Na zakończenie głos zabrała Hanna Gronkiewicz-Waltz, prezydent Miasta Stołecznego Warszawy. Przypomniała polskie tradycje niepodległościowe. Mówiła, że nie zgasły jeszcze salwy armat pod Kockiem i nad Bzurą we wrześniu 1939, a już tworzyło się podziemne Państwo Polskie, co było niespotykanym ewenementem światowym. Podziemne państwo dodawało Polakom otuchy i wiary w ostateczne zwycięstwo.
Po przemówieniach delegacje, w asyście żołnierzy Kompanii Reprezentacyjnej Wojska Polskiego oraz harcerzy, złożyły wieńce pod Pomnikiem Polskiego Państwa Podziemnego i Armii Krajowej. Wieniec w imieniu Adwokatury Polskiej złożył adw. Bartosz Grohman. Był to jedyny wieniec od organizacji zawodowej.
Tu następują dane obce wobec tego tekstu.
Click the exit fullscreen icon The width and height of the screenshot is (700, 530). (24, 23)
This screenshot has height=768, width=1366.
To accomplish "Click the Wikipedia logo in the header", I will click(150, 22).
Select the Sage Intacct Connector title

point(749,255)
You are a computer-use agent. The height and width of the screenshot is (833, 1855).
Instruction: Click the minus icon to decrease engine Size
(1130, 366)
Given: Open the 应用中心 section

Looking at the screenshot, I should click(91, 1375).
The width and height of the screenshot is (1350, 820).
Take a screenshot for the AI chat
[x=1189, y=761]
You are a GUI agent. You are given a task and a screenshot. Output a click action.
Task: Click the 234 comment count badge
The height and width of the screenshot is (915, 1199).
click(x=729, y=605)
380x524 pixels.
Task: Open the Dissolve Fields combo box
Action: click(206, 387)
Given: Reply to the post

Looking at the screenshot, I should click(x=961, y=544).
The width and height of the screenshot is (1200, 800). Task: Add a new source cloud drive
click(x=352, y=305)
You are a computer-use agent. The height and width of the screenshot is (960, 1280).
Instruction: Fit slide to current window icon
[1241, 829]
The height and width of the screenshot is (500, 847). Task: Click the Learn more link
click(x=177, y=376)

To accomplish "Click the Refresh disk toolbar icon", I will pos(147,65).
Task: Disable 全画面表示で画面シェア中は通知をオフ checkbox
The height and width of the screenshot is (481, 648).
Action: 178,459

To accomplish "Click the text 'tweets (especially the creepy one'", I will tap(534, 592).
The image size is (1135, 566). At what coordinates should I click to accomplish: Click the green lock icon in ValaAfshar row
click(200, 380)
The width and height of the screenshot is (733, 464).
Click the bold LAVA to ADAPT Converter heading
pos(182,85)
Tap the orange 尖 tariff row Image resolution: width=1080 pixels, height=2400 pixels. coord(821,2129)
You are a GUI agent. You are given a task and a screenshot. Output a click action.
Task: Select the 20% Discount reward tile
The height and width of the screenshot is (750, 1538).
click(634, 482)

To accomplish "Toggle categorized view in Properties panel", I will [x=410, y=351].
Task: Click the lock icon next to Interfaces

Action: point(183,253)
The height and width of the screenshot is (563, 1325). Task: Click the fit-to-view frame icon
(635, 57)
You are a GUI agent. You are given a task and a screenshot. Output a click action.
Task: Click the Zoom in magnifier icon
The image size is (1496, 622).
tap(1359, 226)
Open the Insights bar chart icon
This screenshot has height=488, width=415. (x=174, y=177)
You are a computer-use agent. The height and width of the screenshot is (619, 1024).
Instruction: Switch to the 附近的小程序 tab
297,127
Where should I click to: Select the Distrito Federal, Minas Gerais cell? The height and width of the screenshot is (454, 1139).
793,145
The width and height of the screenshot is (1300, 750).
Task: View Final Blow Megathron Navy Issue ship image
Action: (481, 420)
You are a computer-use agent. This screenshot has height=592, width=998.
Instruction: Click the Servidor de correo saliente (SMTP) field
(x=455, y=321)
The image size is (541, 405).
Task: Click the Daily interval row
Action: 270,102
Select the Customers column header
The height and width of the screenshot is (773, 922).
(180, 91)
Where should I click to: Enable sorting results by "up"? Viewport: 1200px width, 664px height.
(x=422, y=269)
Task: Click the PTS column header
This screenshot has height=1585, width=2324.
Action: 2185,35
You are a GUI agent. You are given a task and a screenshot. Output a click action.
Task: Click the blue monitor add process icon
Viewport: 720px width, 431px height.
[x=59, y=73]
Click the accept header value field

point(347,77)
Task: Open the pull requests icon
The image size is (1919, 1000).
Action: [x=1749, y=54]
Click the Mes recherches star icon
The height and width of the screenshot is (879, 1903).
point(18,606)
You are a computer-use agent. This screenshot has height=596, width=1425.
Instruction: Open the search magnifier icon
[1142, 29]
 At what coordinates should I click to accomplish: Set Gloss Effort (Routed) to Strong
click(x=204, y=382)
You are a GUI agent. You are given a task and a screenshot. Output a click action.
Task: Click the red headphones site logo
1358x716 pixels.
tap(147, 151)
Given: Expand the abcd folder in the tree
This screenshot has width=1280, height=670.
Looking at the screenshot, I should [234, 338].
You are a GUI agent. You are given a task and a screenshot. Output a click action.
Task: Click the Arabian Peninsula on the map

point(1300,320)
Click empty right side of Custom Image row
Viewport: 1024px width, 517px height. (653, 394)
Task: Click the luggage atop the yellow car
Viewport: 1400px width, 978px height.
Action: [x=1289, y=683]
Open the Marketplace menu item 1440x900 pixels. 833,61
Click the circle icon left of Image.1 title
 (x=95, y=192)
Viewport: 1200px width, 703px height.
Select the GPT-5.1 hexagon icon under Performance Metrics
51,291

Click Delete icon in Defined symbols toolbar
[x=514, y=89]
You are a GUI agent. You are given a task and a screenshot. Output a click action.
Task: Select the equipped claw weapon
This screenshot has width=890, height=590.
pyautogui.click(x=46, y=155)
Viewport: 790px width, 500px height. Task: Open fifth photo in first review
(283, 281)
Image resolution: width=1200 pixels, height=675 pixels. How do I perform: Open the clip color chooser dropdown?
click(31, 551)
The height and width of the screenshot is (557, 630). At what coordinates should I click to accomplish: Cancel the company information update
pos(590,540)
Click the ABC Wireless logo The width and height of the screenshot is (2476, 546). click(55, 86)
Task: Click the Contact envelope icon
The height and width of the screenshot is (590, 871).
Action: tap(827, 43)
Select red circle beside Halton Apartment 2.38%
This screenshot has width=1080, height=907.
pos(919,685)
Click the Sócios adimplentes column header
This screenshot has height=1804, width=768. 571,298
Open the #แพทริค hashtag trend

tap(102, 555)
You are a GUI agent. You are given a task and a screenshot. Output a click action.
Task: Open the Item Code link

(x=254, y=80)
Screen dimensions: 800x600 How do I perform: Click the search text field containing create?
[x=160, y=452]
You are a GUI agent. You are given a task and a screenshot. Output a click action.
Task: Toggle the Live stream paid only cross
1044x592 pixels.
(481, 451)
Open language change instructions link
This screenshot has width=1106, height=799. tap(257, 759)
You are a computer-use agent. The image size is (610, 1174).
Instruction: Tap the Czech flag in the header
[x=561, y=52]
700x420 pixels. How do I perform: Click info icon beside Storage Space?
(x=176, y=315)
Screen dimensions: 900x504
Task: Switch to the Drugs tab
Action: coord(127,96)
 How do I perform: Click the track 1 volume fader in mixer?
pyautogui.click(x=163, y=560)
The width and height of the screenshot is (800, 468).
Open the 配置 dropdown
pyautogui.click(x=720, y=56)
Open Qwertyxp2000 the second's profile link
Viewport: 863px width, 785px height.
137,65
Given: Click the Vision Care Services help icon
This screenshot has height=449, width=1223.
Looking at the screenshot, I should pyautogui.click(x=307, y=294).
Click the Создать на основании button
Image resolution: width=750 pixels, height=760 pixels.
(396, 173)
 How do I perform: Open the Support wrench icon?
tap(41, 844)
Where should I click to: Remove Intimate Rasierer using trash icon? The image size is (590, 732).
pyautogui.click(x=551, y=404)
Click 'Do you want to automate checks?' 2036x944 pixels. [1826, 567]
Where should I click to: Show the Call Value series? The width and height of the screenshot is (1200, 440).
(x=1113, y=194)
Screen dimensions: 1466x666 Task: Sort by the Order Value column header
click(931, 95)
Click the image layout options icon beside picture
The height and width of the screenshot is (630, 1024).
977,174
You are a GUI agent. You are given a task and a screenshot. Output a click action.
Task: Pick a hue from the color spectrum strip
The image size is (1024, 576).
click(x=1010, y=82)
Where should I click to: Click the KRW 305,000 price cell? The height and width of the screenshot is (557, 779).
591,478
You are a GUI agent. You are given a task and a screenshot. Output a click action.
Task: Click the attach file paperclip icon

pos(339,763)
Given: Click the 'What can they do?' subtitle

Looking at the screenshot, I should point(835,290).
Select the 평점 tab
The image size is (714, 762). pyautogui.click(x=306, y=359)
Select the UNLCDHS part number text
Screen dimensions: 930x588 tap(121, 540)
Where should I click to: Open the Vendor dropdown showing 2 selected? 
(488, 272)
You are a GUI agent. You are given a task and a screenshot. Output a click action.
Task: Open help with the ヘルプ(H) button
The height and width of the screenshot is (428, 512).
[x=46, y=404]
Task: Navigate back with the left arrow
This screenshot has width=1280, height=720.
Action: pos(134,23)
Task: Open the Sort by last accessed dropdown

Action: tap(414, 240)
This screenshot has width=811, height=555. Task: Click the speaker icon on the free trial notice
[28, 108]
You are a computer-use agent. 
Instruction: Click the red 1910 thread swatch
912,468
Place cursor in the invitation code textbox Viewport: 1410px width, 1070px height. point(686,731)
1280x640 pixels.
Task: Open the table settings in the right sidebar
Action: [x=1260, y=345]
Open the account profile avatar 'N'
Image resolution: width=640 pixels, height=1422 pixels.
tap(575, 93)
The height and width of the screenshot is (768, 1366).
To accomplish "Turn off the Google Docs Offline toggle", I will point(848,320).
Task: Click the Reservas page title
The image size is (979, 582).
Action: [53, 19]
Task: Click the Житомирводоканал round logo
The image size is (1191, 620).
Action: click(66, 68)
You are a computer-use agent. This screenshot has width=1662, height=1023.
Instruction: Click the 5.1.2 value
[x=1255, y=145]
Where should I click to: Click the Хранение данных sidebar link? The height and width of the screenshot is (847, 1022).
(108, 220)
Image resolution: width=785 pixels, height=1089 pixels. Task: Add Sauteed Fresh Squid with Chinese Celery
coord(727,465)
W zbrojnym zrywie z 1944 roku wzięło udział co najmniej 213 ówczesnych i późniejszych adwokatów i aplikantów adwokackich. Większość z nich zginęła. W czasie całej II wojny światowej zginęło 56% adwokatów i 90% aplikantów adwokackich. Jest to największa grupa zawodowa w Polsce, która poniosła tak wielką stratę podczas walki z okupantami.